- Born: Toronto, Ontario, Canada
- Education: McGill University University of Toronto
- Occupations: Art historian, journalist, arts advocate
- Employer: York University
- Known for: Founder and executive director of the Art Canada Institute

= Sara Angel =

Canadian art historian

Sara Angel, C.M. is a Canadian art historian, journalist and arts advocate best known as the founder and executive director of the Art Canada Institute.

==Early career in publishing and journalism==

Born and raised in Toronto, Angel worked for 15 years in arts publishing and journalism before entering academia. She began her career in 1992 as an editor at Macfarlane Walter & Ross, then as the editorial director at Bruce Mau Design. She moved to London, UK to work as a commissioning senior editor at Phaidon Press. Returning to Canada in 1999, she founded Otherwise Editions and Angel Editions, both companies that specialized in packaging innovative illustrated books. Angel also served as a commentator for CBC television’s On the Arts, an editor for Saturday Night magazine, a columnist for the National Post, and editor-in-chief of Chatelaine.

==Education and academic career==

Angel completed a PhD in art history at the University of Toronto. Her doctoral research focused on the restitution of Nazi-looted art. Her thesis was on the case of Montreal art dealer Max Stern, who was forced by the Nazi regime in 1937 to auction more than 300 works after being prohibited from selling art under antisemitic policies. Angel’s research documented the restitution of twelve lost works recovered between 2003 and 2012. Angel also holds a joint Bachelor of Arts in Art History & History from McGill University.

Angel has taught courses on art restitution and art crime as an adjunct professor at York University and been a guest lecturer at institutions including Harvard University, the Art Gallery of Ontario and the National Gallery of Canada. In 2024, Angel was appointed a Member of the Order of Canada for her contributions to Canadian art history as a visual arts journalist and founder of the Art Canada Institute.
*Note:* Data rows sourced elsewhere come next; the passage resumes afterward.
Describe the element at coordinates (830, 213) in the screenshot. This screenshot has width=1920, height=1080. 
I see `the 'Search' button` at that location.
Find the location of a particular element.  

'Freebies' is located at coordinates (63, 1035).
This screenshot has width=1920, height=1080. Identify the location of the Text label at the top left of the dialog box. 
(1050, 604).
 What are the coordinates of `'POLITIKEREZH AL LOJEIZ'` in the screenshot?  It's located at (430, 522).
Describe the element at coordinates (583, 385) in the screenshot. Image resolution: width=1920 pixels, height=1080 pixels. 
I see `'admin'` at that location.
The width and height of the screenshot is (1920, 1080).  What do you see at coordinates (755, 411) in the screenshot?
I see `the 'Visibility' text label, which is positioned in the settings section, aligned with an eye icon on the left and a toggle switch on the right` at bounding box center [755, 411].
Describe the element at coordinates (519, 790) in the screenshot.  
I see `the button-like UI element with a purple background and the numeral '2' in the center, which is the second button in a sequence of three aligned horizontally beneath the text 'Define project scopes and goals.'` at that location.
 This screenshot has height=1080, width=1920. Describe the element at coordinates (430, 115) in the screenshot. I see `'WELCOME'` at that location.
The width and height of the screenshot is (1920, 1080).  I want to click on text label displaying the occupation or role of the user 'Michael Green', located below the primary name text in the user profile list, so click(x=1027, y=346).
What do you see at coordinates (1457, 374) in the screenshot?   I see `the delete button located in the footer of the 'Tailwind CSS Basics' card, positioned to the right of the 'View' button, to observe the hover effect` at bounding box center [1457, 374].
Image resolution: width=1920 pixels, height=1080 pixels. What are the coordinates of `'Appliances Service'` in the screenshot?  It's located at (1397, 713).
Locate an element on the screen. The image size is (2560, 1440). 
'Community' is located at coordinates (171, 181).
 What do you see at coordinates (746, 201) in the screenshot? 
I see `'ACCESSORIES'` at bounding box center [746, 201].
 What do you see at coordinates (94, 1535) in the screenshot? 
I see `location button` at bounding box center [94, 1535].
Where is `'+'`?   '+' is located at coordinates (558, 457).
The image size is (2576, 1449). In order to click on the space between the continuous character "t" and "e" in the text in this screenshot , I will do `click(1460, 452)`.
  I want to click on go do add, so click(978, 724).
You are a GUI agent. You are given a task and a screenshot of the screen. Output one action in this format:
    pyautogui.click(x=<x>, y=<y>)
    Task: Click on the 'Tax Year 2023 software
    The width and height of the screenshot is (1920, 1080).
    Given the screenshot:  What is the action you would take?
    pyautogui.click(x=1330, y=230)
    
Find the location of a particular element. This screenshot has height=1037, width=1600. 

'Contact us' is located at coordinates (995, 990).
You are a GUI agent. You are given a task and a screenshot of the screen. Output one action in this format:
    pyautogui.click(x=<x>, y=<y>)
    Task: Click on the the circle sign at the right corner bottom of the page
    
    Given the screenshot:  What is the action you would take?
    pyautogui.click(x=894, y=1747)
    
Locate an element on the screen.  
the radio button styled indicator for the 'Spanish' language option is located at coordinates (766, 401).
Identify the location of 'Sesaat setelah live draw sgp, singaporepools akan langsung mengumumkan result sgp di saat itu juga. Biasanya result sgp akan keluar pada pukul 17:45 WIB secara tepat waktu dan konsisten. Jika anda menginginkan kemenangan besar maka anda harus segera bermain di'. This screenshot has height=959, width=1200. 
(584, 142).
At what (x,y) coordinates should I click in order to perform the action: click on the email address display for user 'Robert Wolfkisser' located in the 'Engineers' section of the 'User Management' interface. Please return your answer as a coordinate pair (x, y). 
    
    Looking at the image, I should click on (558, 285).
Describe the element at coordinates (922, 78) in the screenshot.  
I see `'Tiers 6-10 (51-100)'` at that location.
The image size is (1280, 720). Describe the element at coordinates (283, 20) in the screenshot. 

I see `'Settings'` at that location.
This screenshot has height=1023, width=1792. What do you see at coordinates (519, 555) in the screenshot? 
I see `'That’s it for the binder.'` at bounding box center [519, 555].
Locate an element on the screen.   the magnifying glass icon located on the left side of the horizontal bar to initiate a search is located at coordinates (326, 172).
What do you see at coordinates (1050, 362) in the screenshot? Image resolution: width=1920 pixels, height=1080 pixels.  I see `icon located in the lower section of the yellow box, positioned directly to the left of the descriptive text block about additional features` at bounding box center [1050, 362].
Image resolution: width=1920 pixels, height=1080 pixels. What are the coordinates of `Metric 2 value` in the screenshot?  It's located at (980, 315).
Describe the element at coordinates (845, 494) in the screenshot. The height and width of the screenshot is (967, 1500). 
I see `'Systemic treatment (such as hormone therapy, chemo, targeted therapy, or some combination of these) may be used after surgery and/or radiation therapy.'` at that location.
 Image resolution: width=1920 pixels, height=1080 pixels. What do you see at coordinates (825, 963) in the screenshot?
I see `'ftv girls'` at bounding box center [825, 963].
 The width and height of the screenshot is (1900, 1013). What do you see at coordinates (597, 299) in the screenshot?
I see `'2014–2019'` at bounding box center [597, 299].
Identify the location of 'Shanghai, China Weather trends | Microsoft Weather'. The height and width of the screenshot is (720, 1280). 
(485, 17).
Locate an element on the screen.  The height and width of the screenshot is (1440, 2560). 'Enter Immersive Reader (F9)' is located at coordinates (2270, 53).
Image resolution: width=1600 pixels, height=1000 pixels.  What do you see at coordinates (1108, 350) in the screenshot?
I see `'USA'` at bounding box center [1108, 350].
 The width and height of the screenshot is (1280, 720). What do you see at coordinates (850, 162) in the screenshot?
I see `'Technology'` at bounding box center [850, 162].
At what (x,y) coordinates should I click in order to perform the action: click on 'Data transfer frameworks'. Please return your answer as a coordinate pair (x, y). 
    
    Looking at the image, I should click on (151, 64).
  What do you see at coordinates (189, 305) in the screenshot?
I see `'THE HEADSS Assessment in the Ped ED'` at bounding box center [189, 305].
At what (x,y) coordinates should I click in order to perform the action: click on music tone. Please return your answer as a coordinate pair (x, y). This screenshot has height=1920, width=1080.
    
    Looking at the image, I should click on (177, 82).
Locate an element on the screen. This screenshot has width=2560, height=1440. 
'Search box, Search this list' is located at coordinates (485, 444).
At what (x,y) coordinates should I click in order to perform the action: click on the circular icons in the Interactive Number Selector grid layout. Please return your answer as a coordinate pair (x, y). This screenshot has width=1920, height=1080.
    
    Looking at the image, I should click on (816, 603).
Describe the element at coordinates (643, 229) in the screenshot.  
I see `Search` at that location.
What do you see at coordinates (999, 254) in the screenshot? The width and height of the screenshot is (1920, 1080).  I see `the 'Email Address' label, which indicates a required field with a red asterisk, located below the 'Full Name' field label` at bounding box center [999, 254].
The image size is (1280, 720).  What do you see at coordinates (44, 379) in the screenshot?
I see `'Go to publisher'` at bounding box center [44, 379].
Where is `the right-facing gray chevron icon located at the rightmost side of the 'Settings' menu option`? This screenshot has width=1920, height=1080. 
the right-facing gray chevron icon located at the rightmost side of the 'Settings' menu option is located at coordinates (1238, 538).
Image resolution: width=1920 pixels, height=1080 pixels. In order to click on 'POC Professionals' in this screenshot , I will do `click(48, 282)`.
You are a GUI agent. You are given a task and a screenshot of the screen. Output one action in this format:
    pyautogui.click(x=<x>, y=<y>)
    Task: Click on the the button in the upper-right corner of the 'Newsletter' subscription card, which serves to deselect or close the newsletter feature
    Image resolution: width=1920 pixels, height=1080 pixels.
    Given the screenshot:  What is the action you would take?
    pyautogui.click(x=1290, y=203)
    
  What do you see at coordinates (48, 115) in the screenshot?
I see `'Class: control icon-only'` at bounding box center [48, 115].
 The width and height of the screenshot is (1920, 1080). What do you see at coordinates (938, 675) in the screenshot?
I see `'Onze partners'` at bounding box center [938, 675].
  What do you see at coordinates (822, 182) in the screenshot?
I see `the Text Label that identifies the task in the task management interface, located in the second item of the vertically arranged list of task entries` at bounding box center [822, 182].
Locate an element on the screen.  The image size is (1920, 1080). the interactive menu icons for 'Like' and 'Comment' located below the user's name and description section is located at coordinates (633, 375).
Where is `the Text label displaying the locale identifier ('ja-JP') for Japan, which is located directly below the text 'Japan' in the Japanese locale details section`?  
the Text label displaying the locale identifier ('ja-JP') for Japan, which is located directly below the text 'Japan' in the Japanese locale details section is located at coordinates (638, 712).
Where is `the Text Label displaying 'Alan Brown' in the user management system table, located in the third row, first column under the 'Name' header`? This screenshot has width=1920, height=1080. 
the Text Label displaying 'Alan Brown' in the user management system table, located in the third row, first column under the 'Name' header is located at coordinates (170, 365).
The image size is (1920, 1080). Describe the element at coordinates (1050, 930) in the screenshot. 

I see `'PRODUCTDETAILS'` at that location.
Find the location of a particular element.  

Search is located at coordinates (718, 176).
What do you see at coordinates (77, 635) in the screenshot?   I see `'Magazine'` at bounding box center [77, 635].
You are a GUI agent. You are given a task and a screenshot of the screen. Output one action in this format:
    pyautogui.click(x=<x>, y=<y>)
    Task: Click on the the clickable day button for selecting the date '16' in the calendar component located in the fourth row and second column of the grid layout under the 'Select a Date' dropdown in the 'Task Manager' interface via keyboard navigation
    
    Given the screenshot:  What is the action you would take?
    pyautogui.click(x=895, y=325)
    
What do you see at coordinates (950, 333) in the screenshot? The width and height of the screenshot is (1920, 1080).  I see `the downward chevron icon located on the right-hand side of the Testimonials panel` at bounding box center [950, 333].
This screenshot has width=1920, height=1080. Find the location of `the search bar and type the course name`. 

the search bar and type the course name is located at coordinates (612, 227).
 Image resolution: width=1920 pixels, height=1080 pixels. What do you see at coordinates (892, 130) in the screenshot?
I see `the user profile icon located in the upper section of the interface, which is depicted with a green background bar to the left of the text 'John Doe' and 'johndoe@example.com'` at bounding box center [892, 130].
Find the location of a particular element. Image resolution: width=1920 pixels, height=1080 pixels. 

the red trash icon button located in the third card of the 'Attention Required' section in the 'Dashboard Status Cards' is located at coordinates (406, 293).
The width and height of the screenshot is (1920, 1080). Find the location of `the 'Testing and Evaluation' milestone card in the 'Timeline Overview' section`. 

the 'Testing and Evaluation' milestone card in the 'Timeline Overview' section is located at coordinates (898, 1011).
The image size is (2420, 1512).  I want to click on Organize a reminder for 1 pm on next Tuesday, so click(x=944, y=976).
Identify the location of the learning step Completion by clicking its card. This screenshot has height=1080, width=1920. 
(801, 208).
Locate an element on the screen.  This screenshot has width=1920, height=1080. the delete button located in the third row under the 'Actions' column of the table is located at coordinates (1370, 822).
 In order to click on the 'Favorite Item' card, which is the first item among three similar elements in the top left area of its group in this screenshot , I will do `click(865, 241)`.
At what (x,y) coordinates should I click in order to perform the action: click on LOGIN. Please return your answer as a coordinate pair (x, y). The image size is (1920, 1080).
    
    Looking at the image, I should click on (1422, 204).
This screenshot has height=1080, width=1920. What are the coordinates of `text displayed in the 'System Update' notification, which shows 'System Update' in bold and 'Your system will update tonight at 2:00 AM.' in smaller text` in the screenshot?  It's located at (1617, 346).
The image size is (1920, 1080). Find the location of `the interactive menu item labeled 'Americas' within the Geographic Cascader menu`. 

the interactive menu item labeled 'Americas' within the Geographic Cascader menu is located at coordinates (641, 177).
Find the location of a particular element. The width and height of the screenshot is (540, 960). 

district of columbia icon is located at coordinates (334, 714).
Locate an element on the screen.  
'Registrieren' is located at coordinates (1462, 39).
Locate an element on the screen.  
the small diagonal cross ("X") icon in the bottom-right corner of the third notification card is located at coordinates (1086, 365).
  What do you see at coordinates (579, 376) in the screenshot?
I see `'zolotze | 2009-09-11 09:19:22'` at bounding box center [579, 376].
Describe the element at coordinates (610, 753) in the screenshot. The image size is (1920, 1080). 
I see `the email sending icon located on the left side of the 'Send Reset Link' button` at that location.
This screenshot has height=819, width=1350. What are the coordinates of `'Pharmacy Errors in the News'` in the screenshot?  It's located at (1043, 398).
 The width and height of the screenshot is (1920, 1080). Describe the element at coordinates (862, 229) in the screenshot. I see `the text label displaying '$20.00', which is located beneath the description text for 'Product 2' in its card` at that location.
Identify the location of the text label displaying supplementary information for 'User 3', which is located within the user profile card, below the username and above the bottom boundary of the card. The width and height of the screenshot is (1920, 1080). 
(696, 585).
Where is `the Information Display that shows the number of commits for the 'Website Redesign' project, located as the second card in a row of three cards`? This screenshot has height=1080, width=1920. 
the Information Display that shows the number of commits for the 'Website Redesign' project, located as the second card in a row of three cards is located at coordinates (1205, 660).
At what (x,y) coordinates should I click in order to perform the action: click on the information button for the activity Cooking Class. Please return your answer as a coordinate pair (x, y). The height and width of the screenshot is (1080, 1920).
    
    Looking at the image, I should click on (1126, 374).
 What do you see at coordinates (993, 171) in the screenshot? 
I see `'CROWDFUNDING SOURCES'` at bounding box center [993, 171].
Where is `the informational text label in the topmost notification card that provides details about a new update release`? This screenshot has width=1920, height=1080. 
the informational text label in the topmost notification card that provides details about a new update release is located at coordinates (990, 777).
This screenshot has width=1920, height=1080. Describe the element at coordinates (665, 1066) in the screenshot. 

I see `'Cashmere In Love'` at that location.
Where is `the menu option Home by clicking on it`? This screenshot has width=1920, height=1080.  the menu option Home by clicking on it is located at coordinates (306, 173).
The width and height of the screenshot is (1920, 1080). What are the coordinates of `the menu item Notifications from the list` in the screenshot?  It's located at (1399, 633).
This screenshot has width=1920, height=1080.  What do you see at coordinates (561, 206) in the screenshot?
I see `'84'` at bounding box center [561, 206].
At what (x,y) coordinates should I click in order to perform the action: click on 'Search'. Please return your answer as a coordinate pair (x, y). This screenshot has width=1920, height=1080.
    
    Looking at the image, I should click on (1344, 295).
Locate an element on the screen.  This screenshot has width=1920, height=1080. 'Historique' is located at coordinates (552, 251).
==Founding the Art Canada Institute==

While teaching art history as a graduate student at the University of Toronto, Angel identified a lack of accessible and comprehensive public resources on Canadian art history, which motivated her to develop a national digital platform to address this gap. In 2013, she founded the Art Canada Institute at Massey College, where she was a Junior Fellow, working with its then Master (now Principal) John Fraser. She used funding from her Pierre Elliott Trudeau Foundation doctoral scholarship to support the institute’s early development and planning.

==Personal life==

Angel lives in Toronto with her husband and three children.